Als die 60-jährige Ruth morgens zum Rauchen auf den Balkon tritt, fliegt eine kleine Wolke rückwärts vorbei. Von diesem Moment an nimmt sie die Welt um sich her nur noch verpixelt wahr. In ihrer angenehm unaufgeregten Bodenständigkeit begegnet sie dieser „Verwandlung des Alltäglichen in seine impressionistische Variante“ relativ gelassen, ja sogar mit einem gewissen kunstwissenschaftlichen Interesse. Kein Wunder, dass Ruth, was sie um sich her sieht, abwechselnd an Claude Monet, El Greco oder Francisco de Goya erinnert – schließlich arbeitet sie in einem Museum für Bildende Kunst.
Der Tag, der mit dieser merkwürdigen Sehstörung beginnt, ist auch in anderer Hinsicht außergewöhnlich – Ruth muss zur Beerdigung ihrer langjährigen Freundin Olga, die außerdem vor über dreißig Jahren beinahe ihre Schwiegermutter geworden wäre. Es graut ihr vor der Zeremonie, nicht nur wegen aufkommender Gedanken an die eigene Vergänglichkeit, sondern vor allem, weil sie Bernhard, Olgas Sohn, den sie damals beinahe geheiratet hätte und mit dem sie eine längst erwachsene Tochter hat, um keinen Preis wiedersehen möchte. Hin- und hergerissen setzt sie sich – leichtsinnigerweise, trotz ihrer Sehstörung – ins Auto und macht sich auf den Weg. Doch nicht nur die Augen spielen ihr einen Streich, auch das Navi spinnt. Vielleicht auch Ruths Psyche. Jedenfalls landet sie, anstatt auf dem Friedhof, in einem Park am Rande Berlins.
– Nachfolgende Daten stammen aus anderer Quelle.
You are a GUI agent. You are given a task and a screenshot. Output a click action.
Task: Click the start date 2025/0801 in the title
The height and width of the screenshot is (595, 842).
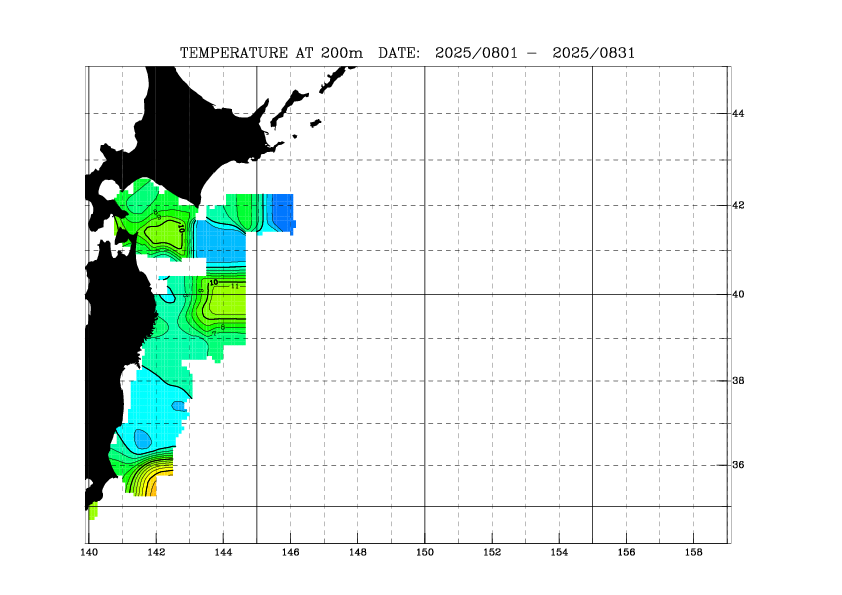click(476, 52)
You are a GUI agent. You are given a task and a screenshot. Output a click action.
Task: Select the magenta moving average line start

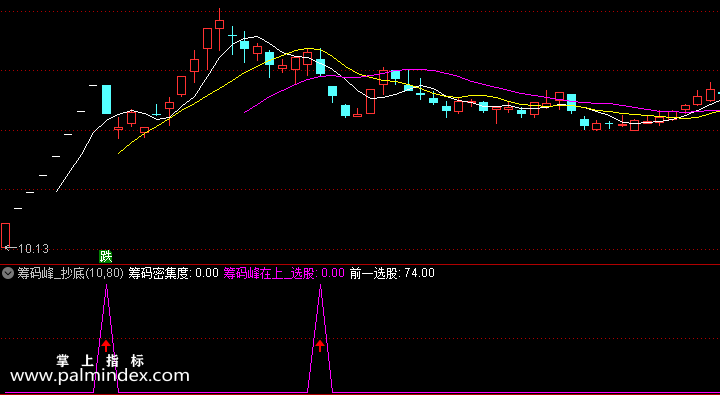[245, 112]
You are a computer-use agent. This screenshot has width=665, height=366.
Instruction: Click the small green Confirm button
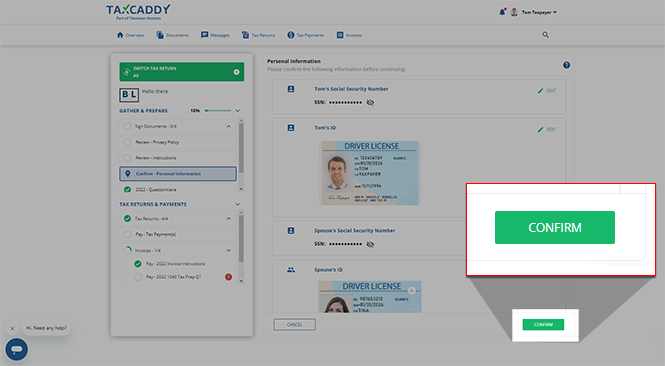click(543, 324)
Den Gespenstern ihrer Vergangenheit entkommt sie trotzdem nicht – im Gegenteil. Schnell wird klar, dass Ruth an einen Ort geraten ist, an dem die Welt der Lebenden und die der Toten nicht mehr strikt voneinander getrennt sind. Nacheinander erstehen die sprichwörtlichen „Leichen im Keller“ vor Ruths getrübtem Blick in Erscheinung (interessanterweise sind es die Toten, deren Konturen sich vollkommen klar aus der flirrenden Umgebung heben). So nimmt ein Tag voller Selbstgespräche – oder Konversationen mit Geistern, je nach Deutungsart – seinen Lauf.
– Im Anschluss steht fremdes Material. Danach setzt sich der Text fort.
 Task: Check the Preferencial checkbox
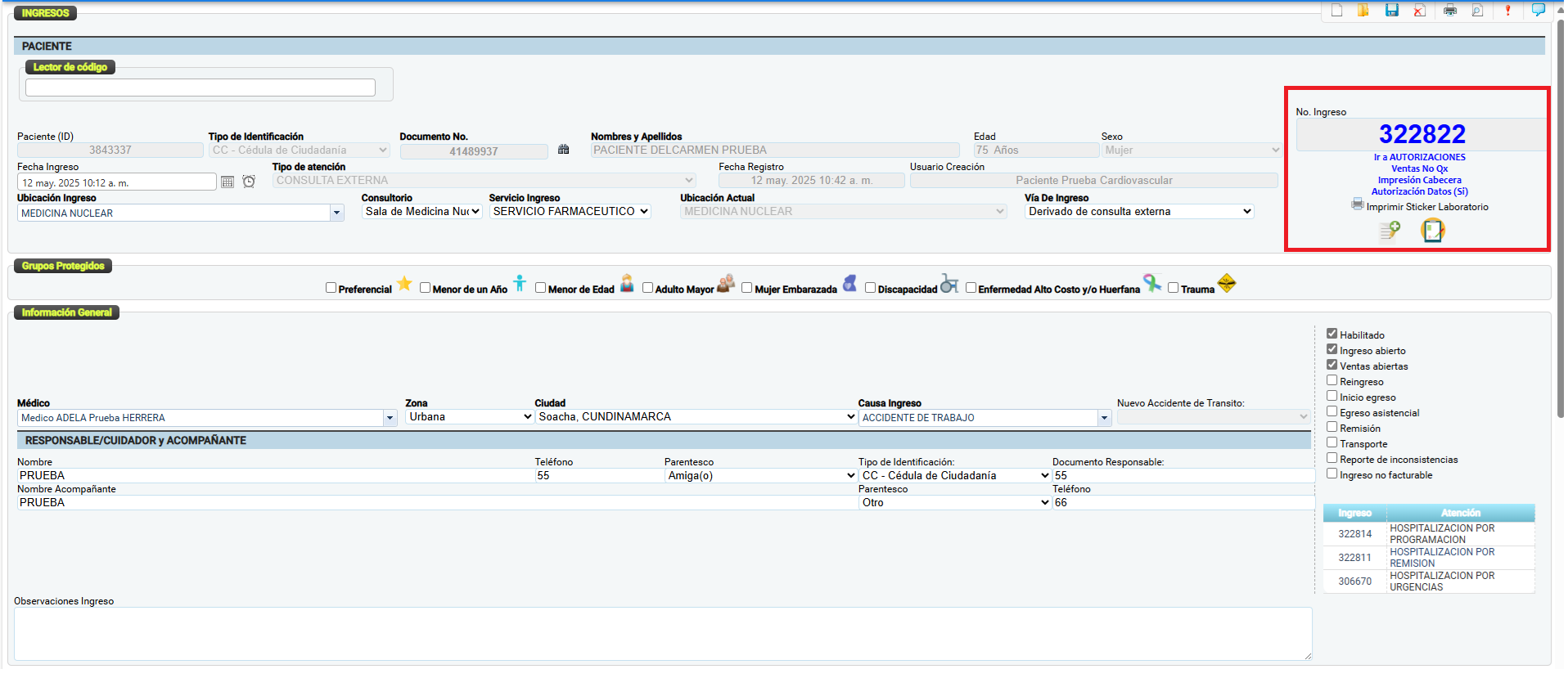coord(331,288)
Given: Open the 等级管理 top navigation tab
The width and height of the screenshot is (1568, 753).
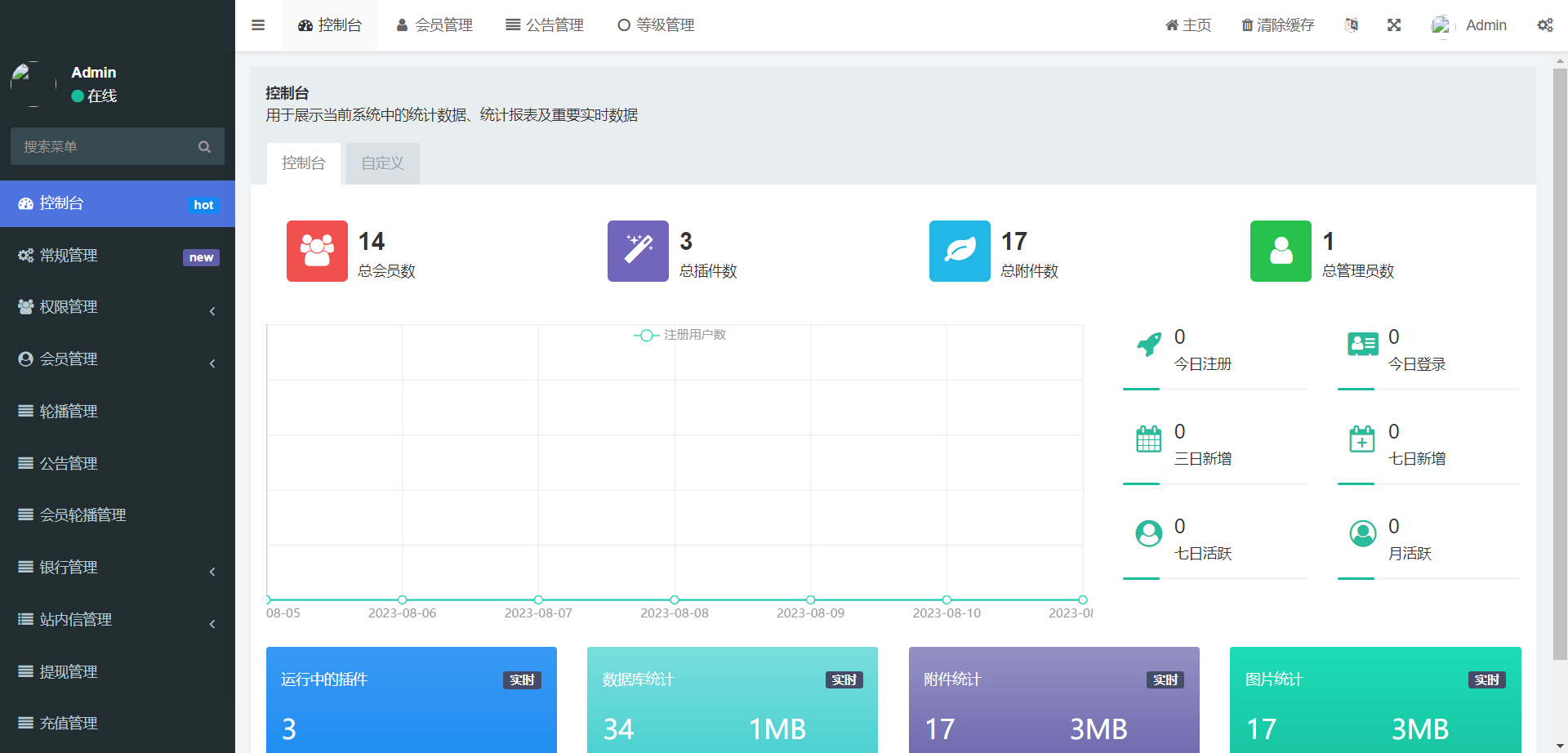Looking at the screenshot, I should coord(656,25).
Zunächst – vielleicht, weil sie eben erst nebenan zu Grabe getragen wird und ihre Seele noch frei umher schwebt – tritt Olga auf, an der Ruth zwar nicht direkt schuldig geworden ist, wohl aber an deren Sohn und Enkel. Weil Ruth sich nicht imstande sah, außer für das eigene Kind auch noch für Bernhards behinderten Sohn aus einer früheren Beziehung zu sorgen, ließ sie damals die Hochzeit platzen und floh mit der neugeborenen Tochter. Doch auch Bernhard hat sich an Ruth und der gemeinsamen Tochter schuldig gemacht: Als Ruth mit Fanny und ihrem zweiten Mann Hendrik in den Westen ausreist, spioniert Bernhard alias IM Modigliani seine neunjährige Tochter und über sie den „staatsfeindlichen“ Schriftsteller Hendrik aus. All dies erfährt Ruth erst lange nach dem Zusammenbruch der DDR, als Hendrik Einsicht in seine Stasi-Akten nimmt.
Durch diese komplexe Schuldverkettung gerät „Zwischenspiel“ zu einer mehrschichtigen Reflexion über die nachträgliche Schuldfähigkeit eines Menschen. Das kommt mal leichtfüßig-lebensklug daher („Was ist so ein Ich eigentlich, dachte ich, wenn dem alten Ich das junge so fremd ist“), mal trivial, wie in Olgas mehrfach zitiertem Lieblingssatz: „Schuld bleibt immer, so oder so.“
Der Preis für die philosophisch hochtrabendsten, dabei aber auch enervierendsten Reden geht definitiv an Bruno, einen ehemaligen Freund von Hendrik. Bruno hätte das Zeug zum Schriftsteller gehabt, weigerte sich jedoch unter dem DDR-Regime, auch nur eine einzige Zeile zu schreiben – mit dem Verweis, er habe „nicht einmal an der Literatur schuldig werden wollen“. Dafür schrieb Hendrik eifrig die Gedanken seines genialen Freundes mit, schmückte sie aus und veröffentlichte sie später im Westen. So wurde der eine zum untoten Trinker, der andere zum gefeierten Autor.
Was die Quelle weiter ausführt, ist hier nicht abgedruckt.